As i wrote in my comment i have not read up on Deepseek, if this is true it is definetly a step in the right direction.

I am not saying i expect any company of significant scale to follow OSI since, as you say, it is too high risk. I do still believe that if you cannot prove to me that your AI is not abusing artists or creators by using their art, or not using data non-consentually acquired from users of your platform, you are not providing an ethic or moral service. This is my main concern with AI. Big tech keeps showing us, time and time again, that they really dont care about about these topics and this needs to change.

Imo AI today is developing and expanding way too fast for the general consumer to understand it and by extension also the legal and justice systems. We need more laws in place regarding how to handle AI and the data they use and produce. We need more education on what AI actually is doing.

[–] Epzillon@lemmy.world 4 points 2 days ago (3 children)

The Open Source Initiative have defined what they believe constitutes "open source AI" (https://opensource.org/ai/open-source-ai-definition). This includes detailed descriptions of training data, explanation on how it was obtained, selected, labeled, processed and filtered. As long as a company utilize any model trained on non-specified data I will assume it is either stolen or otherwise unlawfully obtained from non-consenting users.

I will be clear that I have not read up on Deepseek yet, but I have a hard time believing their training data is specified according to OSI, since no big model yet has done so. Releasing the model source code means little for AI compared to all its training data.

[–] Epzillon@lemmy.world 20 points 2 days ago

Imo 16GB is a bare minimum today, i always recommend 32GB which is what i use myself. I agree 64GB is a bit overkill but the price for a prebuilt is good and the specs are banger.

[–] Epzillon@lemmy.world 1 points 6 days ago (1 children)

I just like the analogy of a dashboard with knobs. Input text on one wide output text on the other. "Training" AI is simply letting the knobs adjust themselves based on feedback of the output. AI never "learns" it only produces output based on how the knobs are dialed in. Its not a magic box, its just a lot of settings converting data to new data.

[–] Epzillon@lemmy.world 13 points 1 week ago

The booklet has the "encouraged" procedures section where they state "sterilization reversal" which is just wild

[–] Epzillon@lemmy.world 2 points 1 week ago

Probably cheaper than the Shit 2

[–] Epzillon@lemmy.world 4 points 11 months ago

As someone who helped friends/family build PC gaming rigs multiple times last year (2023) I understand what you're coming from W11 installer is pure dogshit.
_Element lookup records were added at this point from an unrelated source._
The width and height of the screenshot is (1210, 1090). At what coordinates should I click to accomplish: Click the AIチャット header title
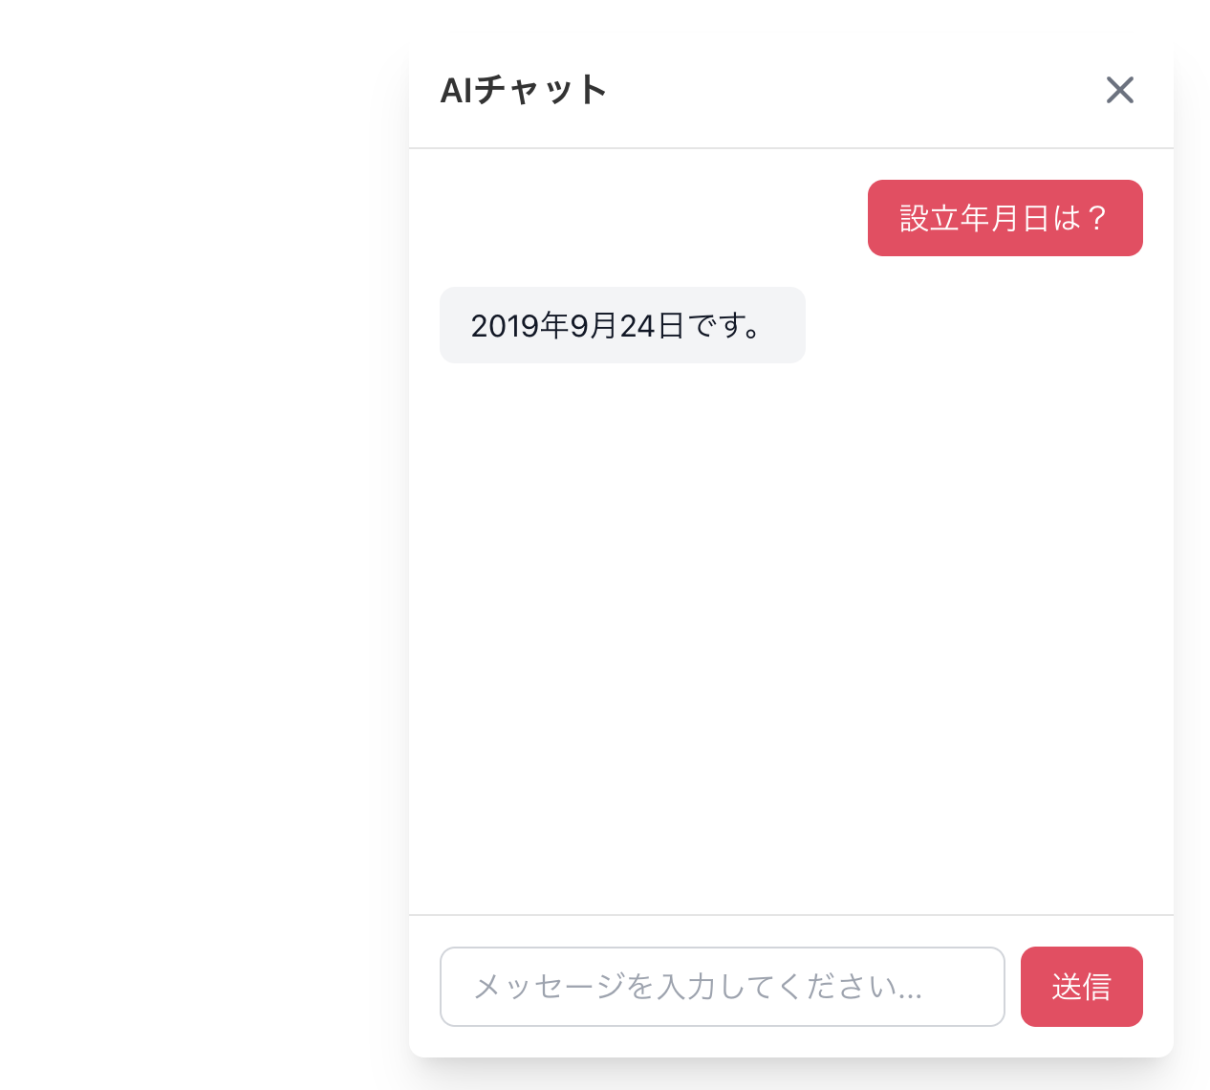tap(524, 90)
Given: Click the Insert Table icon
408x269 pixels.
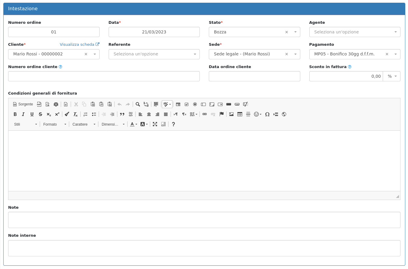Looking at the screenshot, I should pyautogui.click(x=240, y=114).
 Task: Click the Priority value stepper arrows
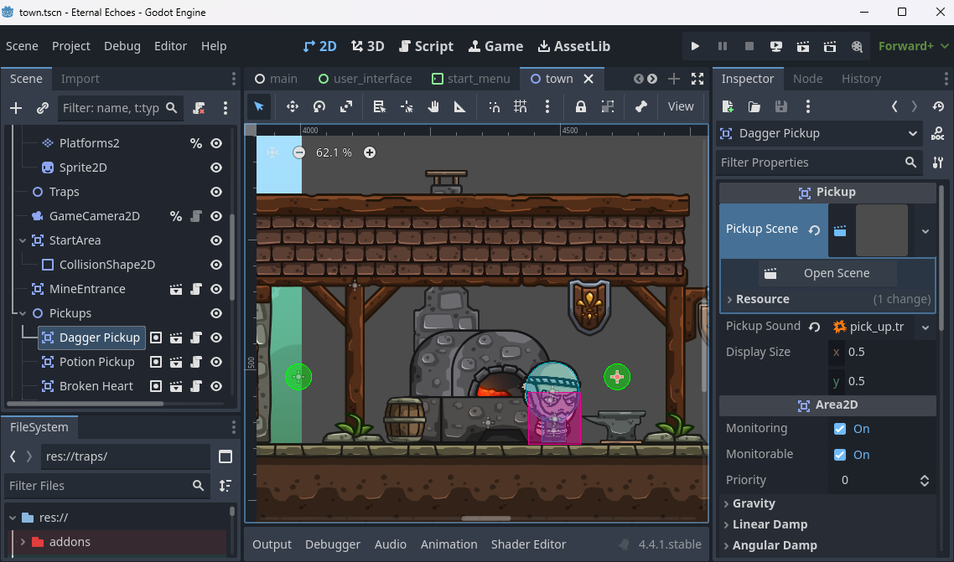click(924, 480)
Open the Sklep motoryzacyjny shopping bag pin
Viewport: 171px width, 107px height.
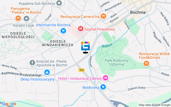47,72
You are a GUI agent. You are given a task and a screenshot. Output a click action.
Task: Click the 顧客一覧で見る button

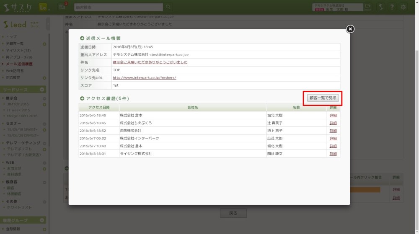pyautogui.click(x=323, y=98)
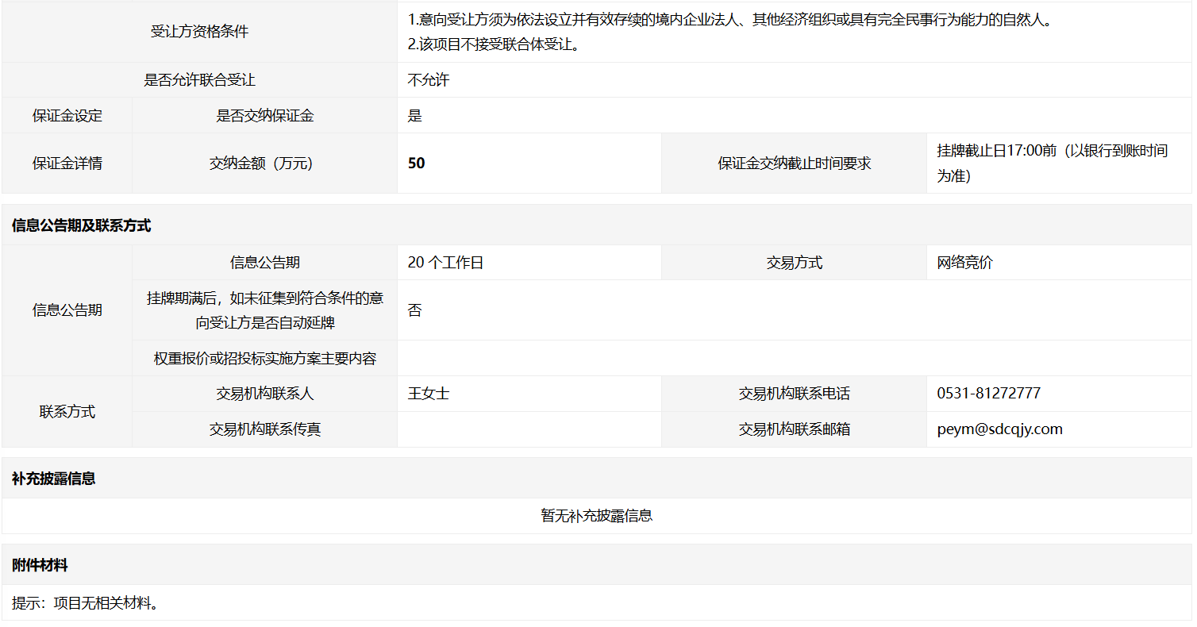Click the 权重报价或招投标实施方案主要内容 label
The height and width of the screenshot is (627, 1197).
[264, 359]
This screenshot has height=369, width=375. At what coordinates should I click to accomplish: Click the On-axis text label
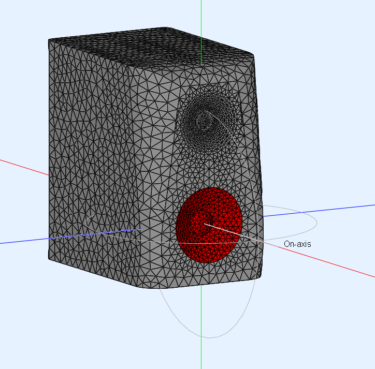[297, 244]
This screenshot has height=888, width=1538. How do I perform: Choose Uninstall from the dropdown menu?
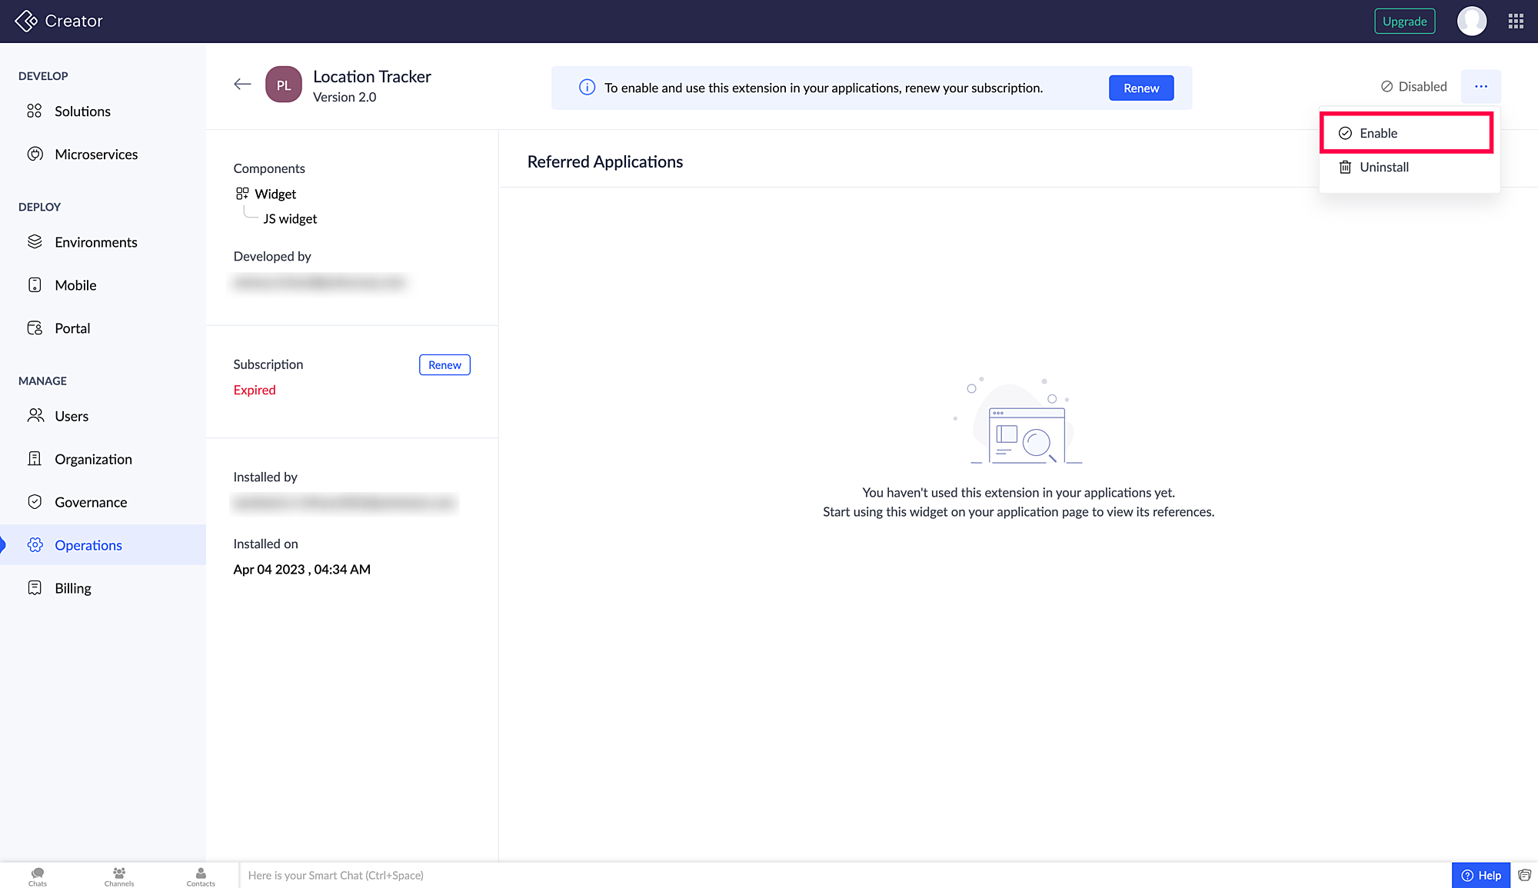[x=1383, y=168]
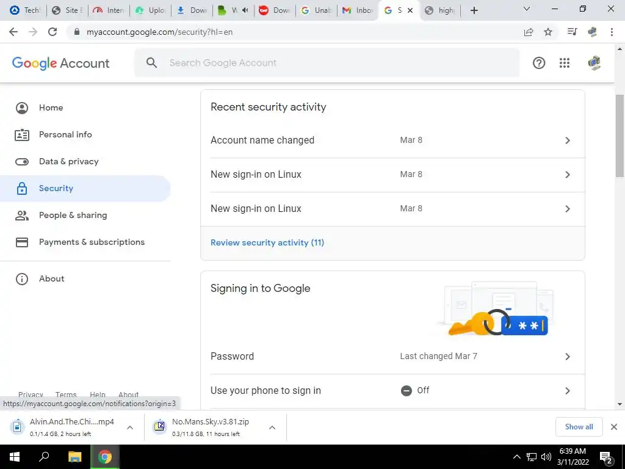Open Account name changed activity details
Viewport: 625px width, 469px height.
pos(392,140)
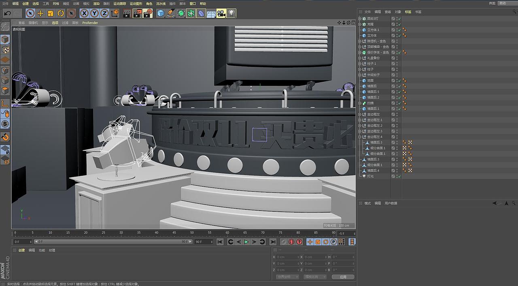The image size is (518, 286).
Task: Toggle visibility dots of 立方体.1
Action: click(x=397, y=30)
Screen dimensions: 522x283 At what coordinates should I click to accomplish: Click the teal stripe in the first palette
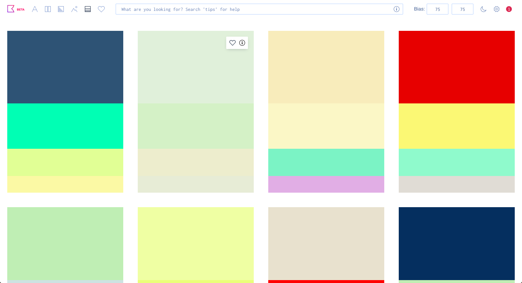(65, 126)
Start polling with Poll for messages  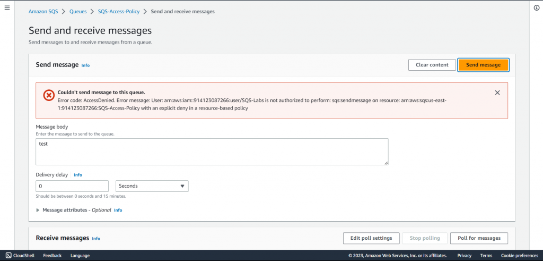[478, 238]
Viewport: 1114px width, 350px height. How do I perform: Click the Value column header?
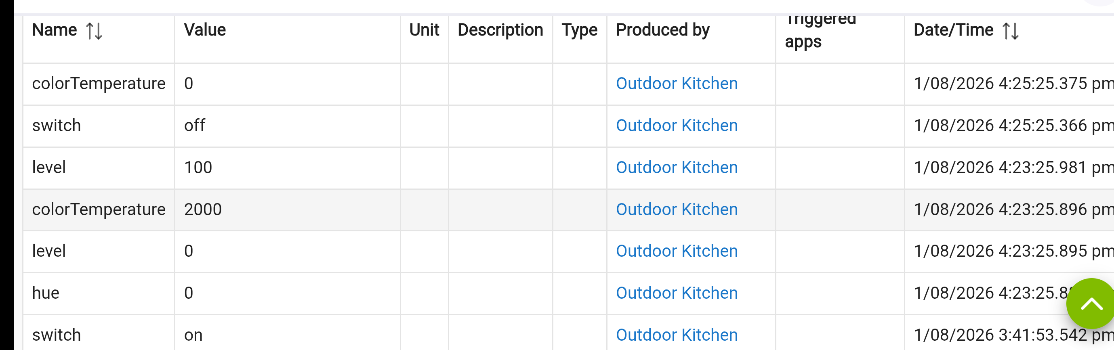205,30
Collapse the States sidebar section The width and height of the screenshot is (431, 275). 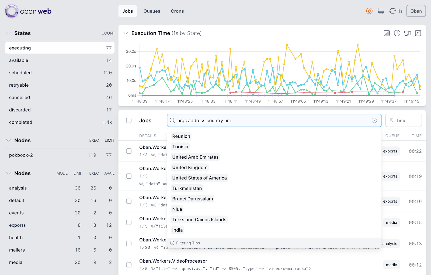click(9, 33)
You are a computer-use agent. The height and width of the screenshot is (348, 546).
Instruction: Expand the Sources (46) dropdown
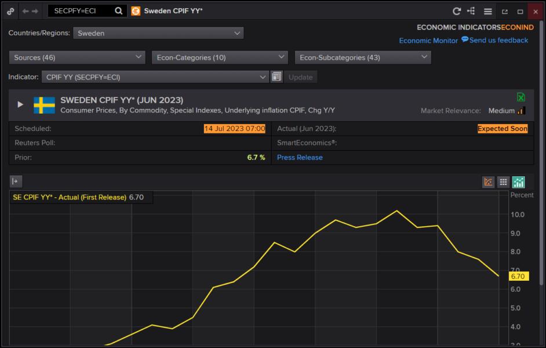[x=77, y=57]
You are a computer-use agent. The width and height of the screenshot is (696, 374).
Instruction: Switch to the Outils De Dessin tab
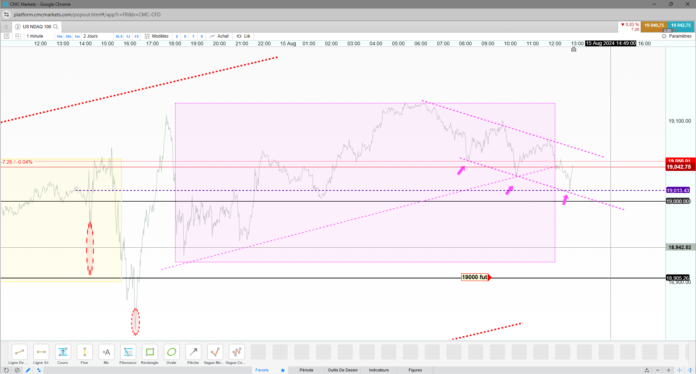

Tbh tho, my dad always hated new Windows versions because he didn't want to learn a new UI/UX, which I fine, but the windows experience isnt that hard to learn, even if it is different. Same thing with Linux, if you use GNOME/KDE/i3/hyprland/sway/<insert any DE/WM here> for the first time it won't be easy to find all of the settings either.

But the W11 installer in particular sucks ass. There is so many restrictions that try to prevent you from even installing it. The one rescue for me was downloading the Rufus USB ISO tool and letting it download the W11 installer itself and apply patches which removed all the ridiculous restrictions.

I mean, you can even rub that shit in Virtual box if you want. My GF is literally running it on "unsupported hardware" according to Microsoft but windows updates and everything post-install is completely functional.

Only reason Mictorsoft Philips wants the restrictions is to have a tighter grip on the ecosystem and limit end consumers from installing it themselves and pushing that part to other companies or retailers which they can buy finished products (laptops etc) from instead of licenses.

[–] Epzillon@lemmy.world 1 points 11 months ago (1 children)

I'm not super into the whole sphere here. But as you mentioned the Pi I thought I might chime in. I just ordered a Pi 5, 8GB RAM and 2-3x effective speed of the Pi 4.

I'd youre looking for more powerful hardware in this format the Rockx 5 and Orange Pi 5 are alternatives that go up to 16GB RAM.